Non Bugs: Tad pointed out that the code doesn't check for a null emailAddress.  Anyone who's been reading my blog for long enough would realize that I don't consider issues like that that to be bugs (and, in fact, I consider checking for those cases to be bugs).  The strongest change I'd make towards validating emailAddress is to put a Debug.Assert(emailAddress != null) in the code - it's a bug in the caller if they pass in a null emailAddress.

philoserf pointed out that the code "is good enough", and he's right.  On the other hand, Aaron Robinson pointed out that people in the .info and .museum top level domains are gonna be pretty unhappy.

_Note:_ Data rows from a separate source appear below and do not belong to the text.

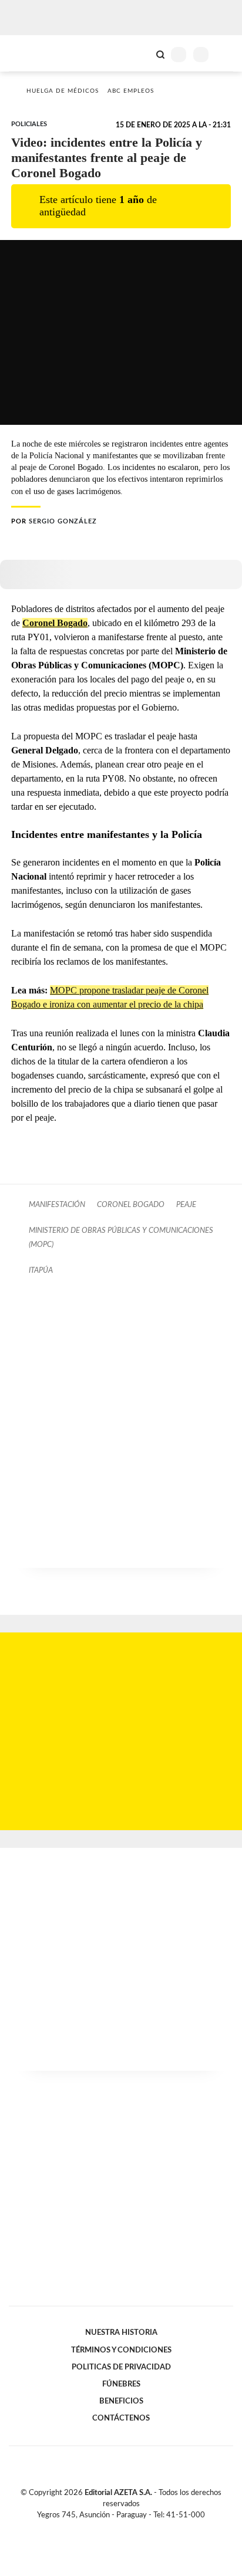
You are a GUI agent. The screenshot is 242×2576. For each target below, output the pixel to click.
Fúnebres (121, 2384)
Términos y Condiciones (121, 2350)
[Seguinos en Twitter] (116, 2528)
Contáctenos (121, 2418)
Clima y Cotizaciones (140, 53)
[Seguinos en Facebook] (104, 2528)
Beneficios (121, 2401)
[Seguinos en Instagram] (141, 2528)
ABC (31, 53)
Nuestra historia (121, 2332)
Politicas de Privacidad (121, 2367)
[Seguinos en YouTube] (128, 2528)
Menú (226, 54)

Adi Oltean pointed out that V2 of the .Net framework contains the System.Net.MailAddress class which contains a built-in validator.  Very cool.

Comments (5)

  1. So does the .NET System.Net.MailAddress validator correctly handle all of these test cases? 🙂

  2. Swamp Justice,

    You know, I don’t know.

    I suspect that it should, but I don’t know for certain.

  3. Eric Newton says:

    I hope the MailAddress validator will have a registry key or machine.config setting for the regex

  4. > it’s a bug in the caller if they pass in a

    > null emailAddress

    But they’re calling an e-mail address validator. They’re using the e-mail address validator for a purpose that looks like its intended purpose. If you want users to know that your routine does something almost like what looks like its intended purpose, you need to have a spec in big red letters that no one can miss when seeing it:

    Returns true if e-mail address appears to be either syntactically valid or null.

    Returns false if e-mail address appears to be either syntactically invalid other than null.

  5. Casey Schmit says:

    "Anyone who’s been reading my blog for long enough would realize that I don’t consider issues like that that to be bugs (and, in fact, I consider checking for those cases to be bugs)."

    I’ve been reading for a while now(keep up the great work), but haven’t gotten the gist about checking params being a bug. This is definitely one of those issues where people seem to differ significantly(always check versus never check). I’m curious to hear your reasoning against checking them. If there is a comment already posted about it, just point me to it.